*MATERIALS PROVIDED:*
'''
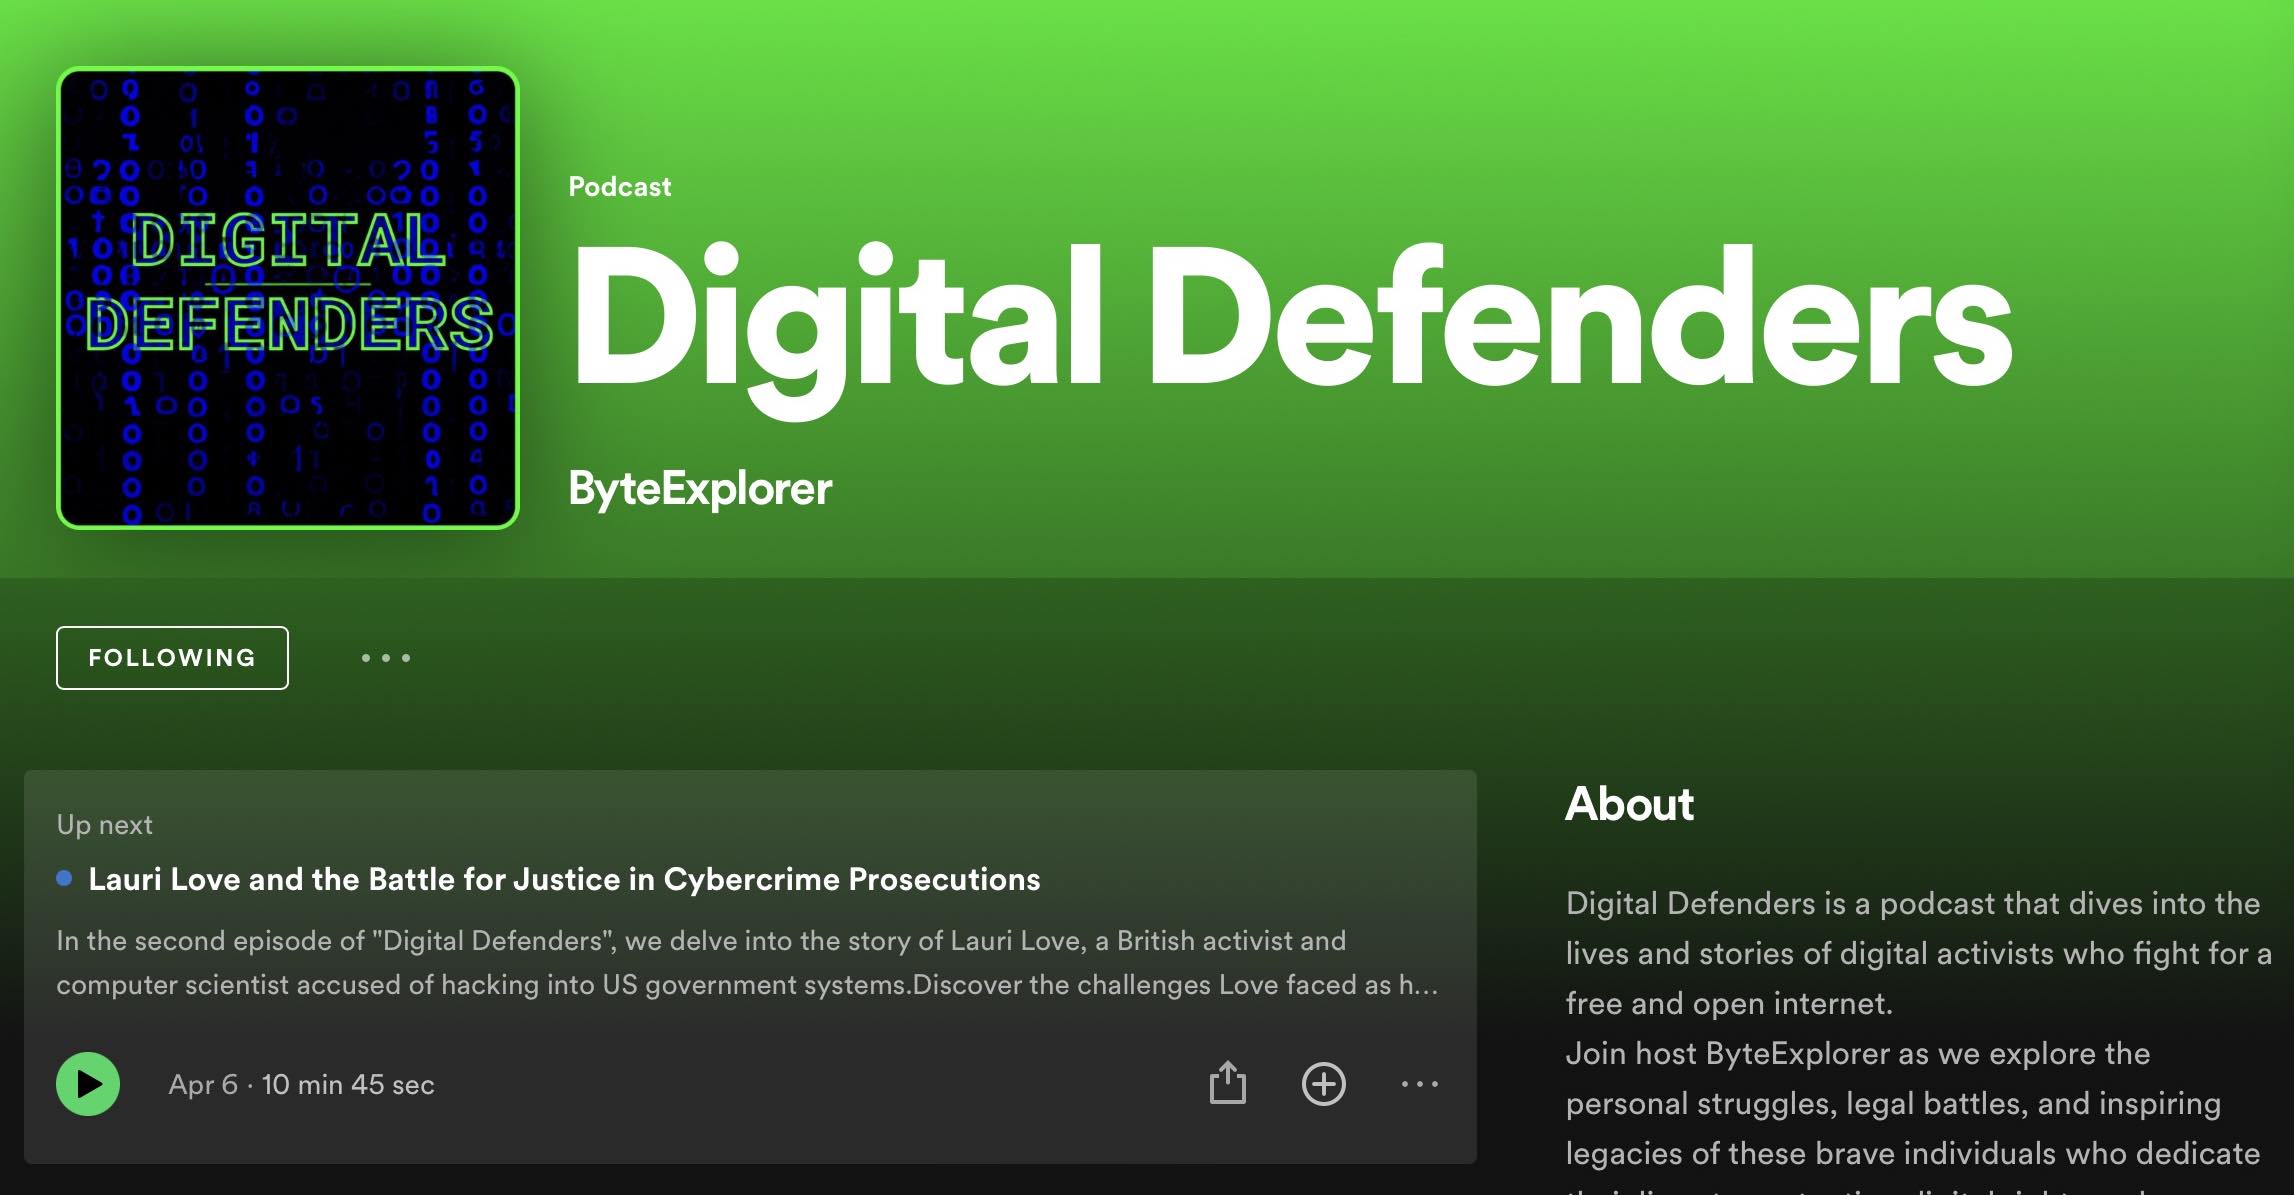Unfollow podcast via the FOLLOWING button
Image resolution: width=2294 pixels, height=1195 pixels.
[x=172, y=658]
'''
'''
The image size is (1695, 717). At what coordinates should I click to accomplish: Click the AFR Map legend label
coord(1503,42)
'''
*PROBLEM REQUIREMENTS:* Lay out as a JSON list of strings, one per line, the rows that run from the line containing "The image size" through the line containing "coord(1503,42)", leaving out any blank lines.

*TASK RESULT:*
[
  "The image size is (1695, 717). At what coordinates should I click to accomplish: Click the AFR Map legend label",
  "coord(1503,42)"
]